Holiday time is approaching...often a time of melancholy and conflict if your life is in transition.  We are brought together in family settings, both nuclear families and families of origin.  If you are living in two worlds, whether in fantasy or reality, this time of year can be daunting.  I am offering some ideas to think about during the darker months, as well as new details about the workshop coming up March 1st (only 3 1/2 months away).
 
                               Once we recognize what it is we are feeling,
                                we recognize we can feel deeply, love deeply,
                                can feel joy, then we will demand that all
                                parts of our lives produce that kind of joy.

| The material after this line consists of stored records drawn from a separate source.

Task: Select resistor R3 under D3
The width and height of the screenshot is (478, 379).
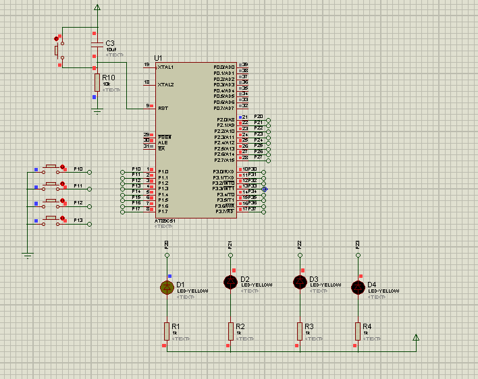Action: pos(299,330)
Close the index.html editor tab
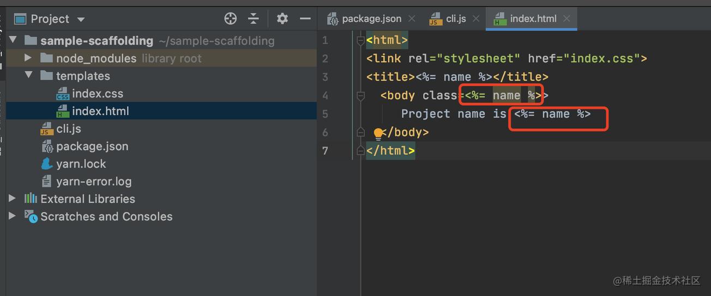The height and width of the screenshot is (296, 711). coord(567,19)
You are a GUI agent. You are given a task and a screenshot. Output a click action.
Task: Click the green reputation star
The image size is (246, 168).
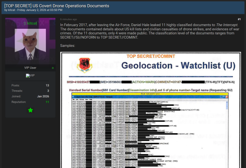tap(30, 110)
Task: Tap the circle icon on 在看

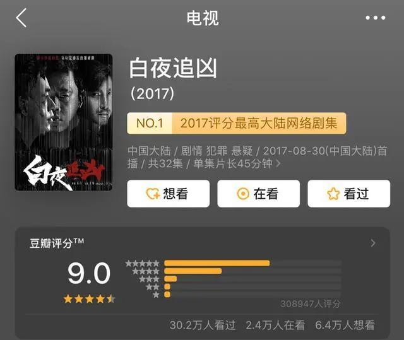Action: [243, 194]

                                                        -Audre Lorde
 
    Bisexuality has been a discussion among married women on the Ask Joanne online board that raises as many questions as it does emotions...even bringing into question the value or accuracy of labels in general.  I hope to illuminate some of  the issues, the research, and the reasons for so much confusion.  

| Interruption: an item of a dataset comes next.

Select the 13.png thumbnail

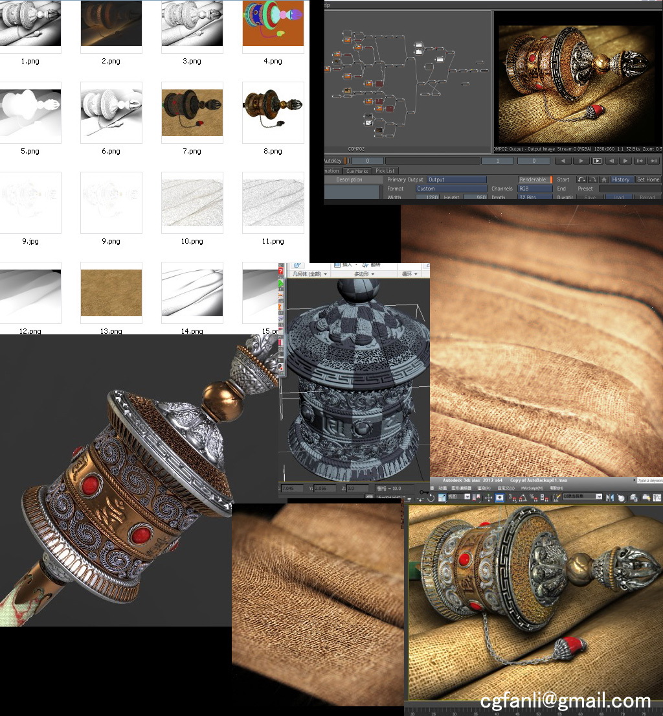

    Bisexuality has been defined as the ability to fall in love with and/or desire people of the same sex and of the opposite sex.  Fritz Klein was a researcher of bisexuality who offered two different models of bisexuality that are quite different.
 
CONFLICT MODEL
 
    This model proposes that homosexual interests eradicate heterosexual responsiveness.  Both interests, therefore, can’t exist side by side without creating irreconcilable conflict.  This model is also based on the assumption that men and women represent opposite sexual poles.
    Finding one sex erotic therefore precludes finding the other erotic.  Once homosexual behavior begins, subsequent heterosexual behavior is seen as hiding or denying one’s homosexuality--and retrospectively renders earlier behavior as instances of denial.
    Culturally, bisexuality is viewed with skepticism by both gays and straights, who generally see claims of bisexuality as a failure to adjust to a gay or lesbian orientation.
 
FLEXIBILITY MODEL
 
    This model holds the notion that homosexuality and heterosexuality can co-exist.  Males and females are no longer seen as “opposite” sexes, resolving the apparent conflict that one can’t eroticize two opposite sexual objects at the same time.  We see men and women as variations on a theme.  Many bisexual people report they  are attracted to qualities of particular people rather than aspects of gender per se.  It’s possible, according to this model, for homosexual and heterosexual interests to exist side by side without creating conflict.
 
    When I read about these models, I realized how much of my thinking was molded by the general population’s acceptance of the Conflict Model.  Some additional points of interest and importance are:  Bisexuals can be attracted to both genders,but there is usually a preference, and the preference may change back and forth over time.  If we accepted the Flexibility Model as the standard in our culture, I wonder how many women would be suffering so in their attempt to find the right label for themselves.
    
    The Conflict Model has reinforced some common myths that our society holds:
Bisexuality--
    is always a phase- ending in either heterosexuality or homosexuality.
    represents indecision
Bisexuals--
    must be with both sexes simultaneously
    can’t commit to one relationship--are not and cannot be monogamous
    are gays clinging to heterosexual privilege
 
While the above myths are inappropriate to attribute to all bisexuals, there certainly are instances where any of these may be operating.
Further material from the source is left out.